国際試合の厳しさを知った前半。可能性を感じられた後半。5月3日、来日中のニュージーランド学生代表(NZU)と京都・西京極総合運動公園球技場で対戦した関西学生代表。前半、7-40と引き離されたものの、後半に立て直し、最終スコアを33-47と…

 国際試合の厳しさを知った前半。可能性を感じられた後半。5月3日、来日中のニュージーランド学生代表(NZU)と京都・西京極総合運動公園球技場で対戦した関西学生代表。前半、7-40と引き離されたものの、後半に立て直し、最終スコアを33-47と詰めた。何より、戦い方の方向性をつかめた80分だった。

 6トライを失った前半。

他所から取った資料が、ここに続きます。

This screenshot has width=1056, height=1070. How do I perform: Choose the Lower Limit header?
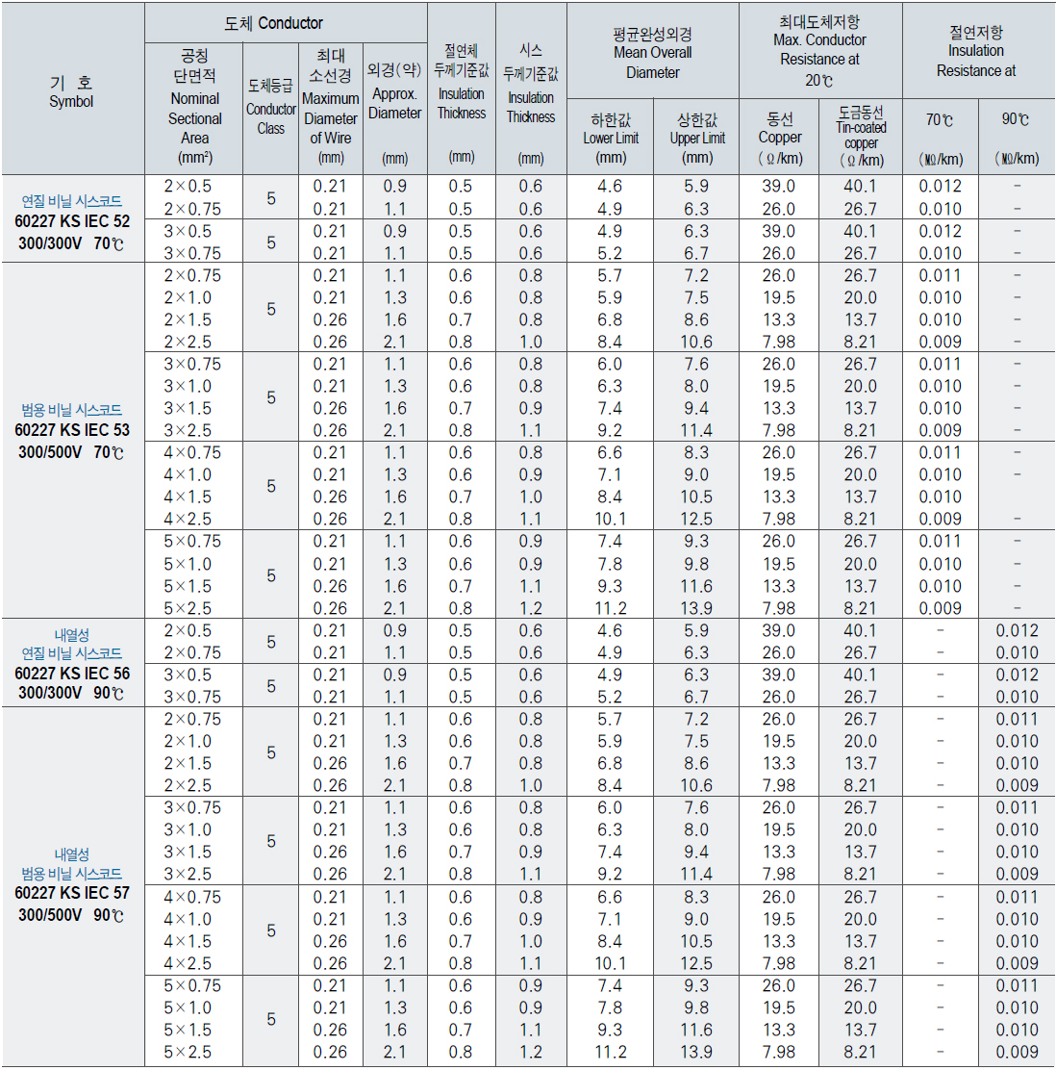pyautogui.click(x=611, y=139)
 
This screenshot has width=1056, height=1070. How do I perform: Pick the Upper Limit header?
pyautogui.click(x=697, y=139)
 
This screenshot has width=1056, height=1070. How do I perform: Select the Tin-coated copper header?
pyautogui.click(x=862, y=136)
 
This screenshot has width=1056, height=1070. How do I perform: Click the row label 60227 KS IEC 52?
pyautogui.click(x=72, y=221)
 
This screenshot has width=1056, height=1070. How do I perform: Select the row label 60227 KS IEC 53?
pyautogui.click(x=72, y=430)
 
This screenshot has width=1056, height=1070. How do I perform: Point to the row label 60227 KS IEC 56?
pyautogui.click(x=72, y=674)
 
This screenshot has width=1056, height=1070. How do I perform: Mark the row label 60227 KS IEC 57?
pyautogui.click(x=72, y=893)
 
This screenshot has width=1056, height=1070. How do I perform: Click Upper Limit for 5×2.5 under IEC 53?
pyautogui.click(x=696, y=608)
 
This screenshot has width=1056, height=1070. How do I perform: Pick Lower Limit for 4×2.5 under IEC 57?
pyautogui.click(x=610, y=963)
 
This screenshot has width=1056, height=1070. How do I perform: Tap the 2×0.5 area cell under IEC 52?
pyautogui.click(x=188, y=186)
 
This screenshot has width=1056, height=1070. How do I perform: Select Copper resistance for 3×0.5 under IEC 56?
pyautogui.click(x=779, y=675)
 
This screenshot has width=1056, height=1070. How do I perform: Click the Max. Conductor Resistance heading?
pyautogui.click(x=820, y=51)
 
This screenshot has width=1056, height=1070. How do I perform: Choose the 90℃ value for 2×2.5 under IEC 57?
pyautogui.click(x=1018, y=785)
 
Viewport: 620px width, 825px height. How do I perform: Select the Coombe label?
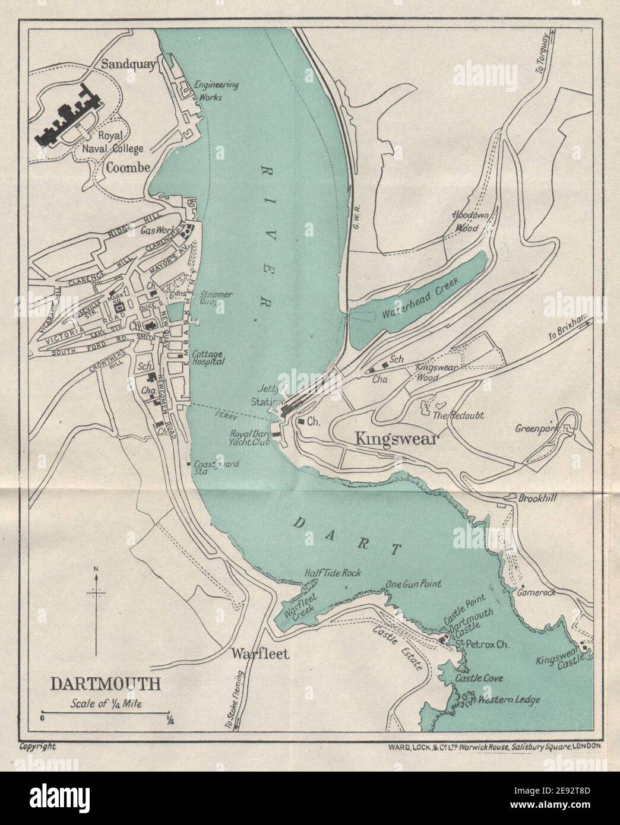[x=126, y=167]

失点の多くはラインアウトから崩されたものだった。「大きい選手に前に立たれて競られたり、後ろで動かれたりでパニックになったところもあった」と小松節夫監督。チームとしての練習は1回。連携の未熟なところを付け込まれた。

 ハーフタイムでは「0-0と思って、最初に点をとりにいこうと言われて、それがよかった」と島根一磨主将(天理大)。
 ラインアウトは確実にとれるところに絞った。確保した後はなるべく手放さず、ボールキャリーの強い選手に託した。スクラムは前半から押せていたから、それだけで相手ゴールにいる時間はぐんと増えた。後半15分、ペナルティから、ジャパンAでも活躍したFLファウルア・マキシ(天理大)が持ちだしてトライ。17分には自陣深くからCTBシオサイア・フィフィタ(天理大)が抜け出し、フォローしたWTB中孝祐(関西学院大)がトライ。スタンドを沸かせた。

 最終的に勝敗が覆ることはなかったが、NZUのブレンドン・ティミンズ ヘッドコーチは「関西学生代表のコーチがハーフタイムにどんなことを言ったのか知りたい」と後半の戦いを称えた。

 島根主将は収獲を語る。
「接点で先に当たられるとプレッシャーを感じますが、自分たちが先に仕掛けると相手は遅れる。デカい相手に対して速いテンポで動かす。関東(のチーム)もデカいので、自分たちの小ささを活かすこと。速いテンポにこだわりたい」
 関西学生代表として戦った一人ひとりが見据えるのは、打倒関東だ。

 この日の観客は5,650人。数日前までは嵐の予報も、朝に雨はあがった。スポンサー集めや集客に尽力した関西協会・坂田好弘会長はほっとした表情を見せた。
「連休初日で、地元の高校生は来ないだろうと言われていたんですが、たくさん来てくれた」
 関西大学リーグの冠スポンサーになっているムロオが、この試合もスポンサードしてくれた。数社あわせた金額は500万円超。これまで国際試合を開催すると持ち出しになることも多かったが、今回は大丈夫だと言う。

 選手は試合後、アフターファンクションでNZUの選手と交流を深めたが、スタンドには各チームの部員が仲間の応援にかけつけ、会場の準備や片づけにも携わった。

 NZUは試合前日の2日には下鴨神社でハカを披露。「打ち合わせの段階で、向こうから“ぜひ、やらせてくれ”と。マオリの文化があるから、日本に対しても理解が深いんです」と坂田会長。
 4年連続で結成されている関西学生代表。今回はセレクションマッチを実施して選抜されたメンバーで戦った。「ステイタスは確実に上がっています」と小松監督。
「NZUとの交流は関東協会がスタートさせたのですが、関西協会もこのつながりを続けていきたい。関西の学生は国際試合をする機会が少ない。これが定着して、関西の高校生が関西の大学に進むようになれば」と坂田会長は期待を込める。